— Task objective —
Format the entries below as a numbered list, from the line containing "Task: Open the" through the end of the entries, with both ends included and blank lines omitted. Leave the pictures out of your answer.

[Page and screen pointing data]
__________________________________________________
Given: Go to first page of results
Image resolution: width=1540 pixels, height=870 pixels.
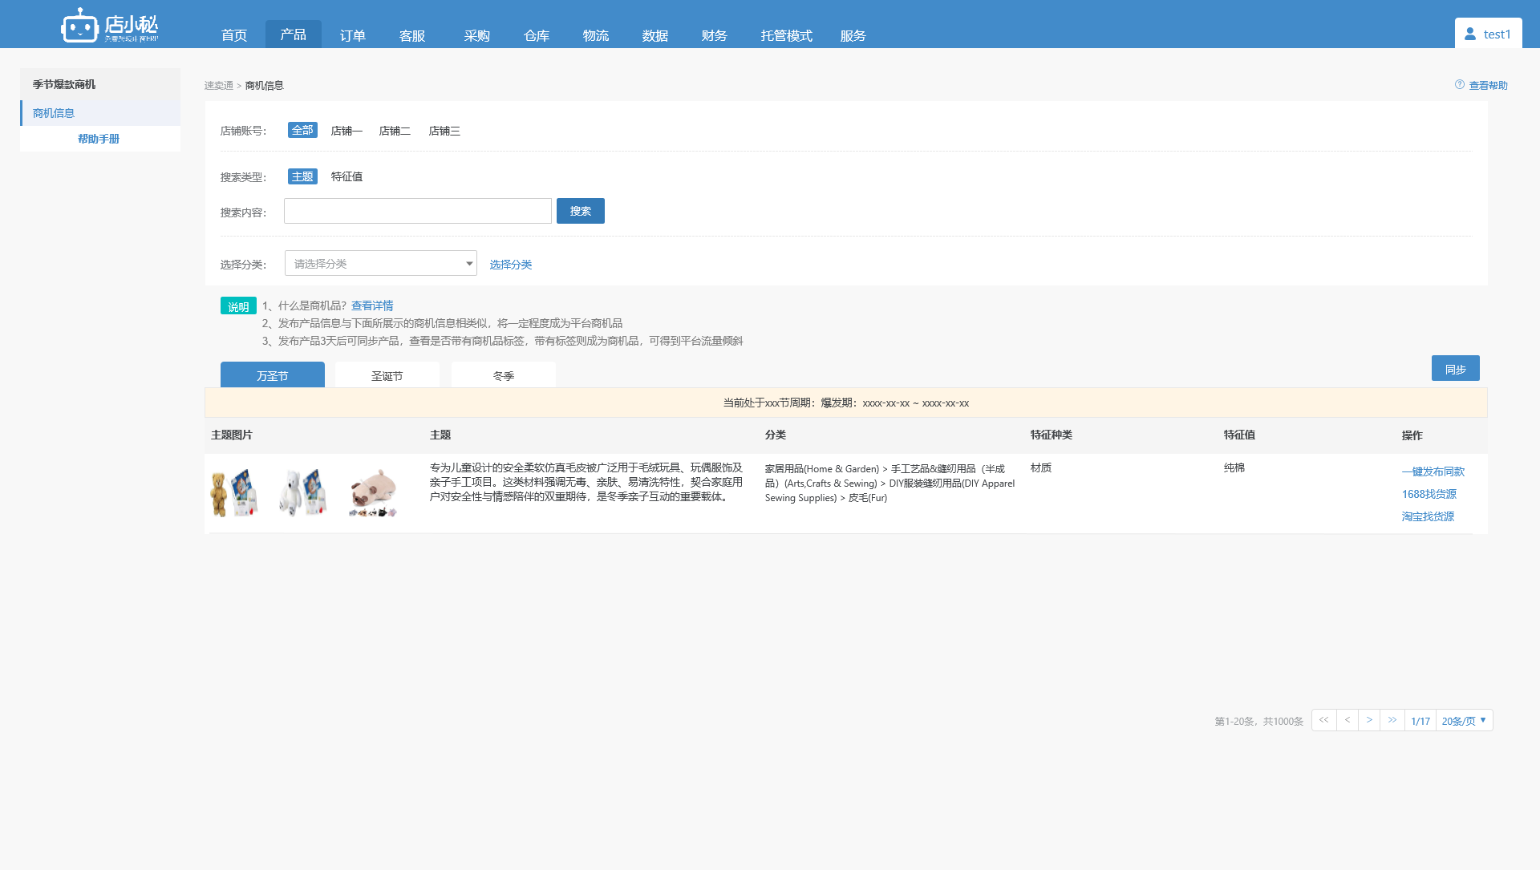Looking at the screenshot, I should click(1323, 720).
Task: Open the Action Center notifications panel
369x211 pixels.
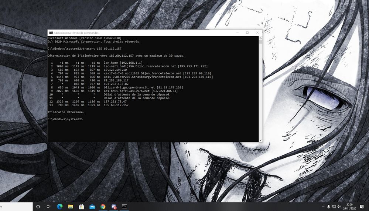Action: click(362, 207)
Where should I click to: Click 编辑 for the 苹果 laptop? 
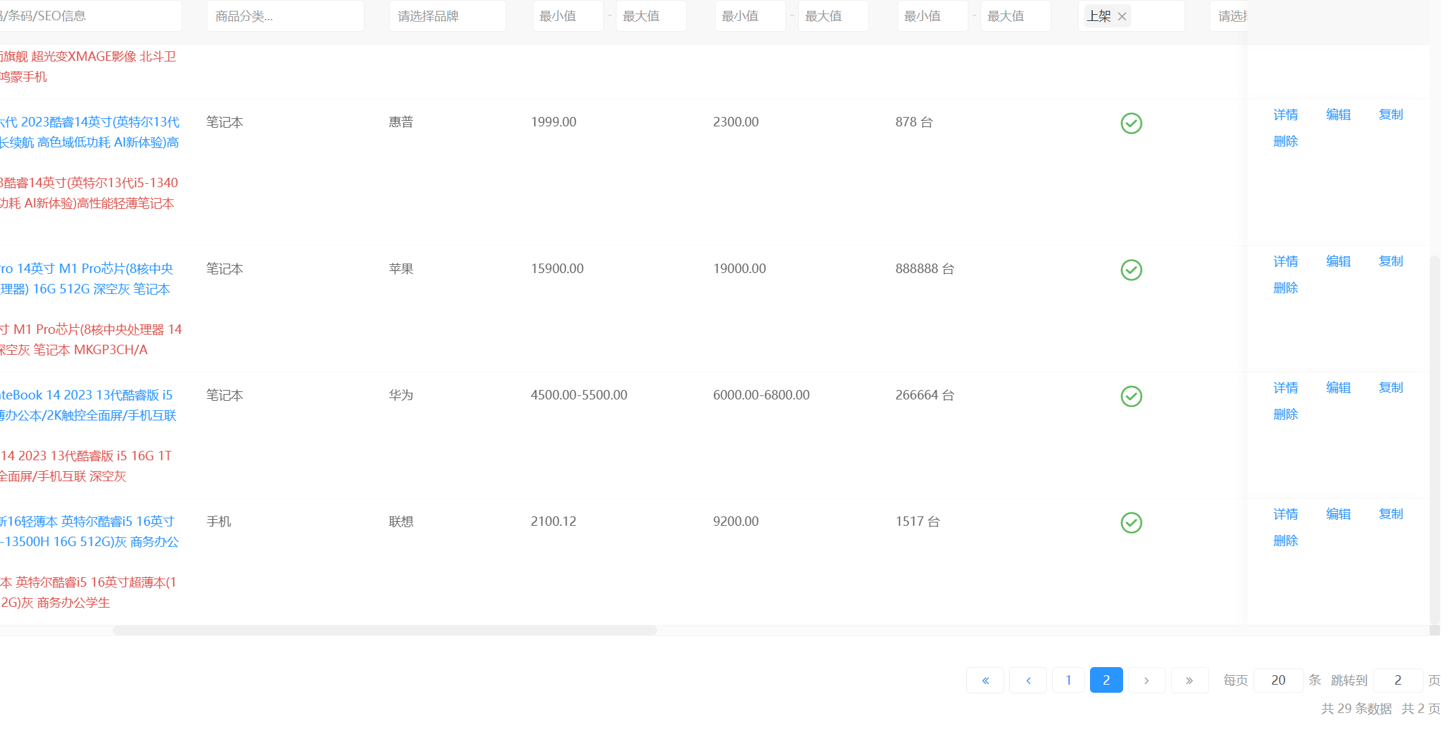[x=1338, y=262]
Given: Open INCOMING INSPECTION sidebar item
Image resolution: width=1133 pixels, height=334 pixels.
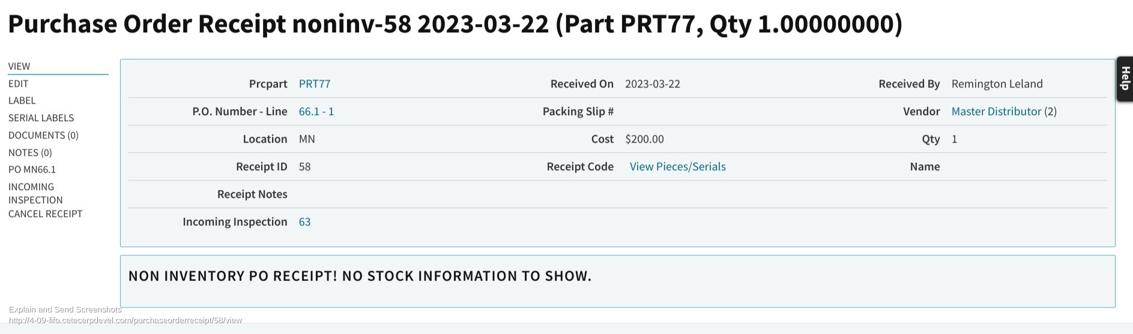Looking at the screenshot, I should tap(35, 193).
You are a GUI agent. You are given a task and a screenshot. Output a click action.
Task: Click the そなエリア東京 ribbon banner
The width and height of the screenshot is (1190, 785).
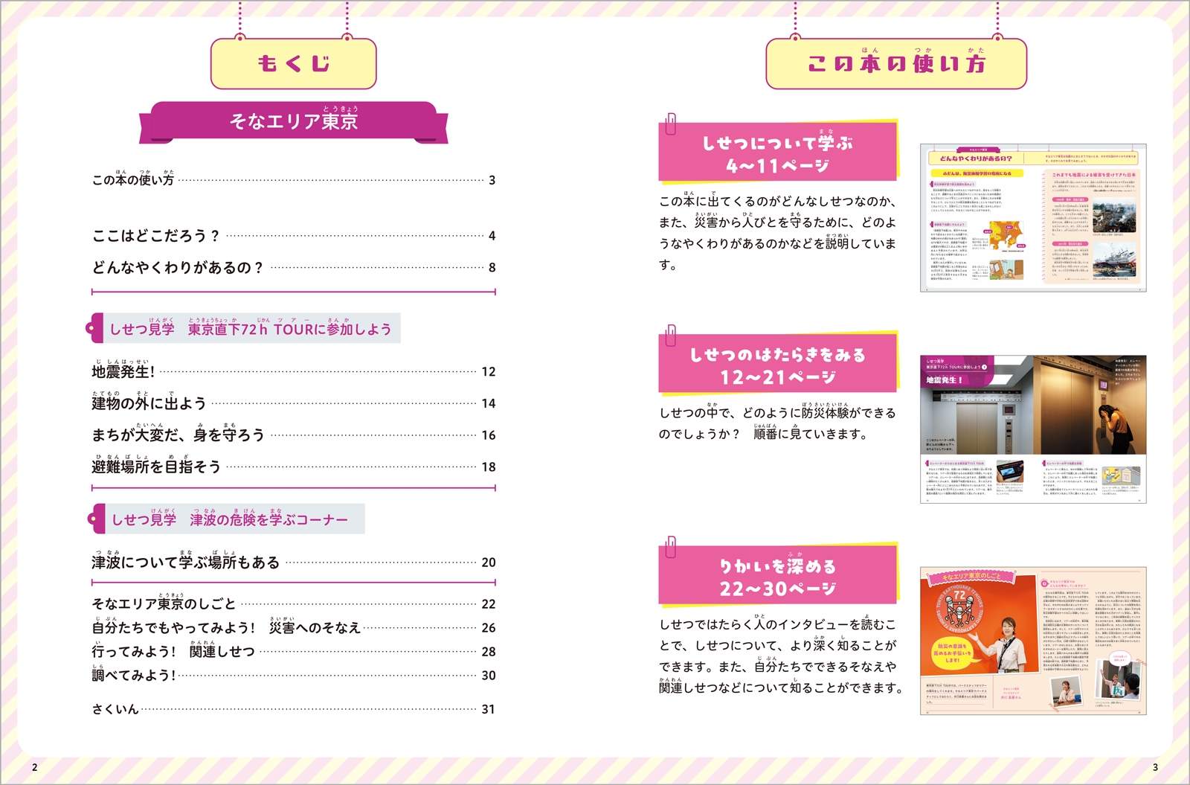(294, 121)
__________________________________________________
— Answer in full —
1. Task: Open the Action Center notifications panel
2. 369x211 pixels.
3. Action: click(362, 207)
4. Where should I click to: Click 编辑 for the 苹果 laptop? 
5. [x=1338, y=262]
6. Given: Open INCOMING INSPECTION sidebar item
7. Image resolution: width=1133 pixels, height=334 pixels.
8. Looking at the screenshot, I should tap(35, 193).
9. You are a GUI agent. You are given a task and a screenshot. Output a click action.
10. Task: Click the そなエリア東京 ribbon banner
11. The width and height of the screenshot is (1190, 785).
12. (294, 121)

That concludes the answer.